Pour le spécialiste de l’énergie Fabien Bouglé, répondant à BV :

avec cette PPL, Emanuel Macron accepte, ce faisant, de jouer le jeu bruxellois consistant à imposant un libéralisme concurrentiel en matière énergétique, tout en maintenant une discrimination du nucléaire et de l’hydroélectricité vis-à-vis des énergies renouvelables intermittentes.

Selon lui, seuls points positifs dans le texte en discussion :

nous conserverions, pour l’instant du moins, la maîtrise et le maintien de notre souveraineté énergétique sans privatisation et, par ailleurs, le système d’enchères va éviter que des producteurs alternatifs se goinfrent.

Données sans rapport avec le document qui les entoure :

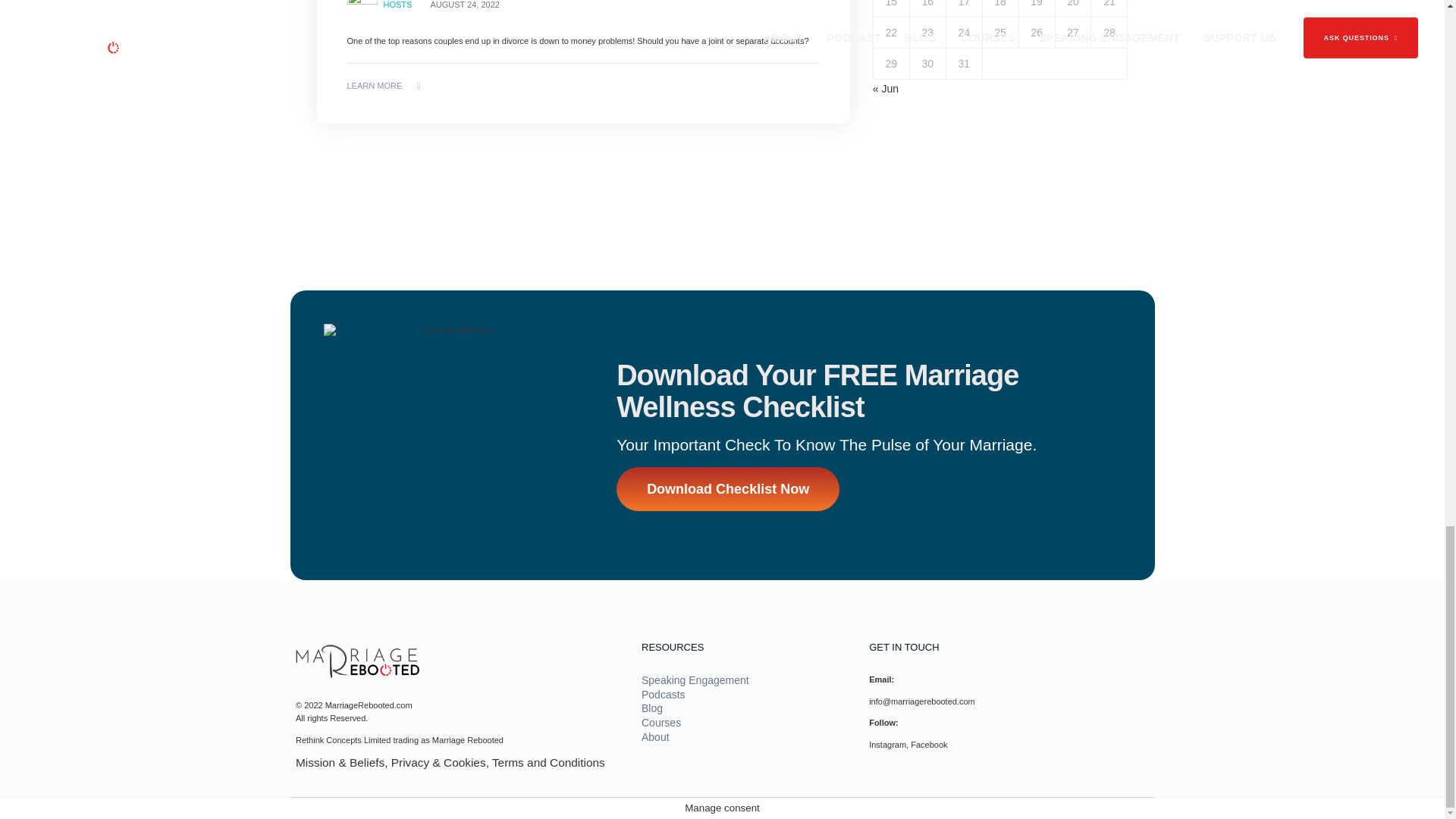
HOSTS (398, 6)
LEARN MORE (383, 86)
Given the description of an element on the screen output the (x, y) to click on. 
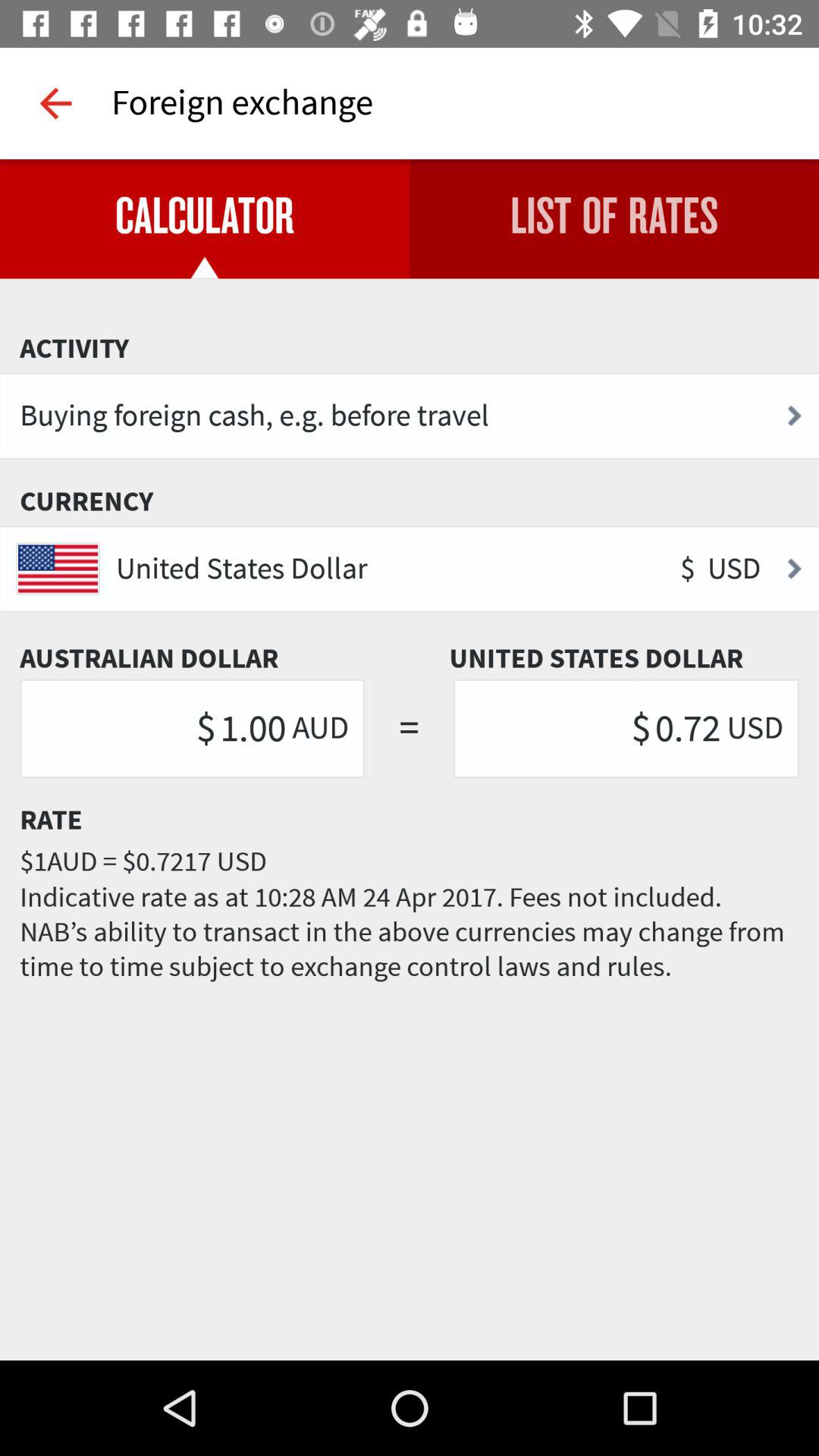
swipe to the buying foreign cash (409, 415)
Given the description of an element on the screen output the (x, y) to click on. 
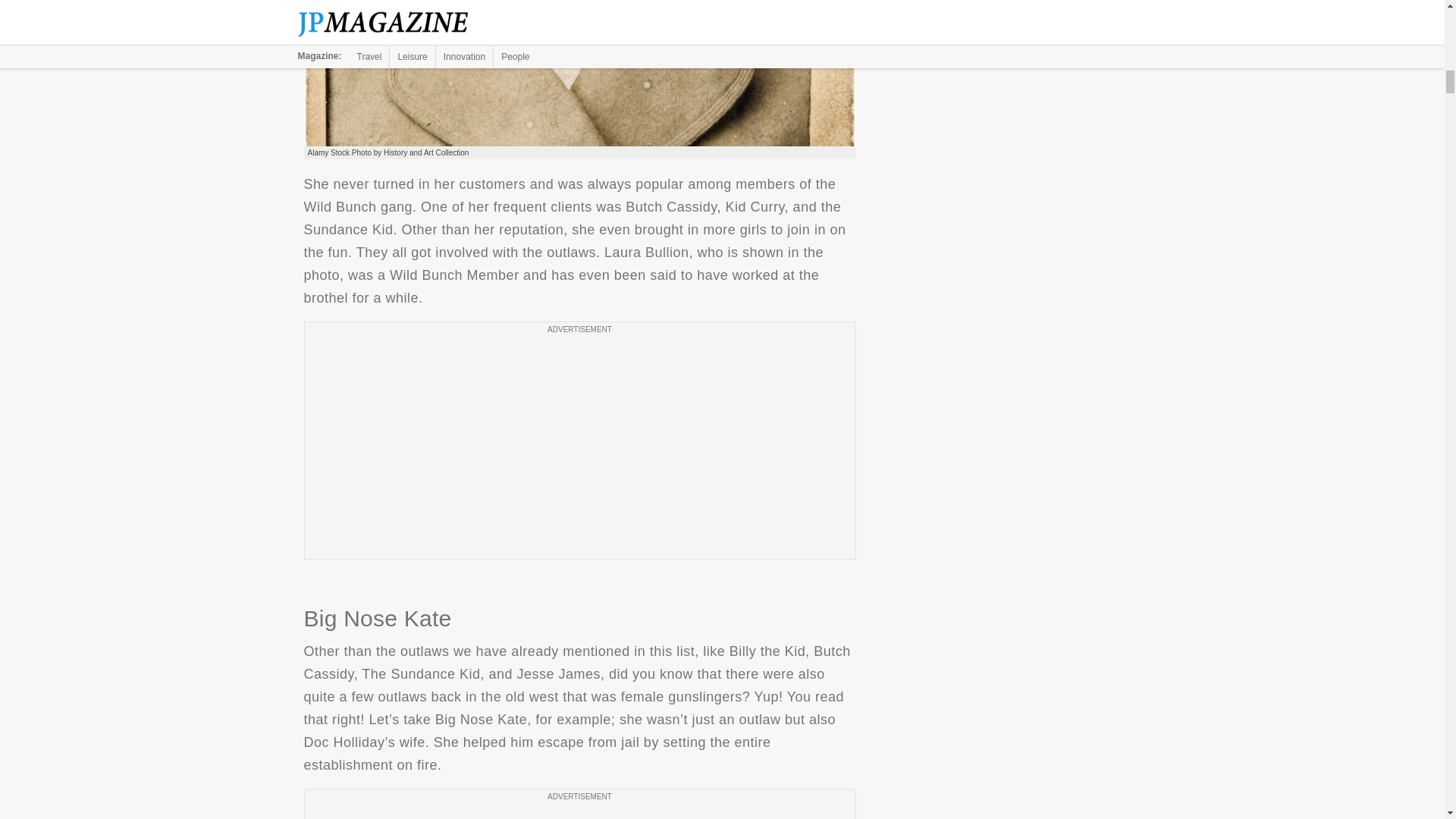
Fannie Porter (579, 73)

EDF va donc vendre de force, mais à des prix peu éloignés de ceux du marché.

LR silencieux, RN discret

En attendant de voir quel texte partira au Sénat, constatons que si les socialistes et les macronistes sont logiquement en faveur de cette PPL, le silence de LR sur ce dossier est assez étourdissant. Plus étonnant, encore, la relative discrétion du RN, même si le député des Alpes-Maritimes Lionel Tivoli s’est prononcé contre le texte en commission des affaires économiques.

En fait, opposés par principe à un risque de « privatisation » de la filière hydroélectrique, ce sont les députés communistes et LFI qui s’affichent le plus bruyamment en première ligne contre cette proposition de loi. Un comble.

Mise à jour du 5 février 2026 : Le texte a été adopté en 1ère lecture par 56 voix pour (socialistes, bloc central et républicains), 8 contre (communistes et LFI) et 11 abstentions (11 RN et 1 Écologiste et social).

Etienne Lombard pour Boulevard Voltaire.